Dataset records start

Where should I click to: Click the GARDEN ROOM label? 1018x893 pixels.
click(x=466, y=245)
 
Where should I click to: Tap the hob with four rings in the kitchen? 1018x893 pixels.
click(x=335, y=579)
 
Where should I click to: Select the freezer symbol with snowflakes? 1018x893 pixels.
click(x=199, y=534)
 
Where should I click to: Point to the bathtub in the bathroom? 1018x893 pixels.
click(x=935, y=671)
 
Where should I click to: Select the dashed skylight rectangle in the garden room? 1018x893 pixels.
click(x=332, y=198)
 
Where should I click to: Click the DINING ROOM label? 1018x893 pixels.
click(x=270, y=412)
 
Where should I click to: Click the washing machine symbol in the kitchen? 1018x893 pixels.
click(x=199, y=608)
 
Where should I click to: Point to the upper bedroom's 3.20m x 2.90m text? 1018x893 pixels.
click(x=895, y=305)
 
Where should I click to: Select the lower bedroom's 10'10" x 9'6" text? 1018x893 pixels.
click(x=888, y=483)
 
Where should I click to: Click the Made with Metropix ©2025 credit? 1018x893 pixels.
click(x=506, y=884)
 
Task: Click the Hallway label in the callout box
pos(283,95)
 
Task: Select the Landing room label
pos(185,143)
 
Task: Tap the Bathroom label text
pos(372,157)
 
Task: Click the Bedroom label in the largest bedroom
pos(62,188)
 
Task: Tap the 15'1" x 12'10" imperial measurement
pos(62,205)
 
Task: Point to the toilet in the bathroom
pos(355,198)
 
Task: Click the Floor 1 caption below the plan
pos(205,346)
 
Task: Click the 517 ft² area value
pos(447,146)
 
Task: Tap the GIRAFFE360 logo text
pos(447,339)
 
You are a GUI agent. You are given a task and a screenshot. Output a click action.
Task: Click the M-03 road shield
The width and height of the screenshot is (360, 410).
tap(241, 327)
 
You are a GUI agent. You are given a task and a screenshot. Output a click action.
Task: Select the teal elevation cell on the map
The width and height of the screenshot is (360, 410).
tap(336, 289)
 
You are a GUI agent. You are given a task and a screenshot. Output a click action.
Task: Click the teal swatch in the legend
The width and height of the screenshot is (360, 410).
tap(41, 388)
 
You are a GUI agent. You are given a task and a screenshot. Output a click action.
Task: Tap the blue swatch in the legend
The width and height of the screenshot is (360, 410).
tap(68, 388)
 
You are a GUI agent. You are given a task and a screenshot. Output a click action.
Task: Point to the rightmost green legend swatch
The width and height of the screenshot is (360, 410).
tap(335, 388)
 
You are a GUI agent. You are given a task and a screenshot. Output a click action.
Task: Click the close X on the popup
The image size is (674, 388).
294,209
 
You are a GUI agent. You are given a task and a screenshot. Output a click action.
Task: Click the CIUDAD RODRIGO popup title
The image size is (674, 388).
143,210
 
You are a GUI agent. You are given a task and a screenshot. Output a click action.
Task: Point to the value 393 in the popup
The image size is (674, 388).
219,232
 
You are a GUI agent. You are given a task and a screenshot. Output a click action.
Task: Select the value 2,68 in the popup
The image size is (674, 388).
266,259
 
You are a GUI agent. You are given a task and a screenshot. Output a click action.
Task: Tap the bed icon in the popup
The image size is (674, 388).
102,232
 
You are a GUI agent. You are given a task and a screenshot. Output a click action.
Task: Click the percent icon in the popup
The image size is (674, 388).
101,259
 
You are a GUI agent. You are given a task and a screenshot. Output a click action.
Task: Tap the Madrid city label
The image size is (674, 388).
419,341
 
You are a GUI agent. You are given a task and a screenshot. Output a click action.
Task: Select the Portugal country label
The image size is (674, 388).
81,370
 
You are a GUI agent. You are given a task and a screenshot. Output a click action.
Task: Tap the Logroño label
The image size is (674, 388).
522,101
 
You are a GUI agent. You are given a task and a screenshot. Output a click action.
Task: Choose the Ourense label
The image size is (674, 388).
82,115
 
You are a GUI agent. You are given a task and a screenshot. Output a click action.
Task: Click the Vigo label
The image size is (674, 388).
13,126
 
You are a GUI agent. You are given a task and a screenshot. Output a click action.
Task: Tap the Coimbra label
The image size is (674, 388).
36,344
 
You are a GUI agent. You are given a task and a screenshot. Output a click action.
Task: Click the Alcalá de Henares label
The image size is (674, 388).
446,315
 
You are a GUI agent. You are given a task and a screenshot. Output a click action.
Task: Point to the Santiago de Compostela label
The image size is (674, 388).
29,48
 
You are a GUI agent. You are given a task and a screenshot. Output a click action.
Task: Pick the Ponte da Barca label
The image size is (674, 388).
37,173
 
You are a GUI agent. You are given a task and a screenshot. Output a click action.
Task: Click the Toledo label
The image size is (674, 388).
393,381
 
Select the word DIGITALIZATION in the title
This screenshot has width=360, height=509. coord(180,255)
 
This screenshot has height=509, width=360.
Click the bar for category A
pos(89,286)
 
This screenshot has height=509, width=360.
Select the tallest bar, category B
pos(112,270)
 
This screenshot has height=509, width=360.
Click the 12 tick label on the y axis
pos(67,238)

Dataset records end

Reproduce the lines above word for word, from the very first line through the line that contains "click(x=199, y=534)".

→ **Finished answer**
Where should I click to: Click the GARDEN ROOM label? 1018x893 pixels.
click(x=466, y=245)
 
Where should I click to: Tap the hob with four rings in the kitchen? 1018x893 pixels.
click(x=335, y=579)
 
Where should I click to: Select the freezer symbol with snowflakes? 1018x893 pixels.
click(x=199, y=534)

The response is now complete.